在爆火仅四个月后,Manus AI 突然几乎全面撤出中国市场,不仅清空全部社交账号内容,而且国行版本的 Manus 也疑似暂停推进。早在上个月,Manus 联合创始人张涛便曾宣布,公司已将全球总部迁至新加坡,并在东京和加州设有办公室。尽管官方未正面回应,只称是「基于经营效率的调整」,但出海所引发裁员等一连串争议问题,也让外界普遍猜测其是否正在「跑路」。

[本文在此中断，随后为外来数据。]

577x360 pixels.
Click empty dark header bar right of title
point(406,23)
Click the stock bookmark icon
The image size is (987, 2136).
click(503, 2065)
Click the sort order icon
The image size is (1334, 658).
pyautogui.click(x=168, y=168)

风波之中,昨天凌晨,Manus 联合创始人季逸超发布了一篇技术博客,试图将外界关注点重新拉回产品技术本身。经过四次重构和数百万真实交互,他在文中坦诚地总结了团队在构建 Manus 过程中积累的经验教训。内容既有实操干货,也不乏反思,对业内同行与普通用户来说,都不失为一份值得一读的参考材料。

技术博客地址:
https://manus.im/blog/Context-Engineering-for-AI-Agents-Lessons-from-Building-Manus
省流版:
1. 押注上下文,不再训练模型
与其耗时训练,不如围绕大模型构造「记忆」和流程。上下文工程让你在几小时而不是几周内发布产品更新。
2. KV-Cache 命中率至关重要
输入越稳定,缓存命中率越高,成本和延迟越低。三条实战建议:
- 避免提示中使用时间戳;
- 只追加上下文,避免修改历史记录;
- 手动标记缓存断点,保障前缀一致性。
3. 工具不要动态添加,而是用「遮蔽」法控制选择
动态修改工具列表会让缓存失效、模型混乱。Manus 使用「遮蔽 token logits」的方法,让模型「看不见」不应调用的工具。
4. 用文件系统承载持久上下文
大模型上下文再长也会被打满。Manus 让模型把长期记忆写入虚拟文件系统,按需读写,实现「外部记忆」,规避信息丢失。
5. 重写 ToDo 清单,是操控注意力的重要方法
模型容易「中途忘记目标」。Manus 会不断用自然语言更新并重述 todo.md 文件,把全局目标拉回注意力焦点,防止任务跑偏。
6. 错误不是要掩盖,而是要保留
失败是构建 Agent 过程中的一部分。保留错误日志(如失败的操作、堆栈信息),能帮助模型更新内部信念,减少重复错误。
7. 少样本提示不是灵丹妙药,要防「同质化陷阱」
模型会盲目模仿上下文中的行为模式。Manus 通过引入结构化变化(如不同措辞或顺序),避免模型在长任务中陷入复制粘贴式幻觉。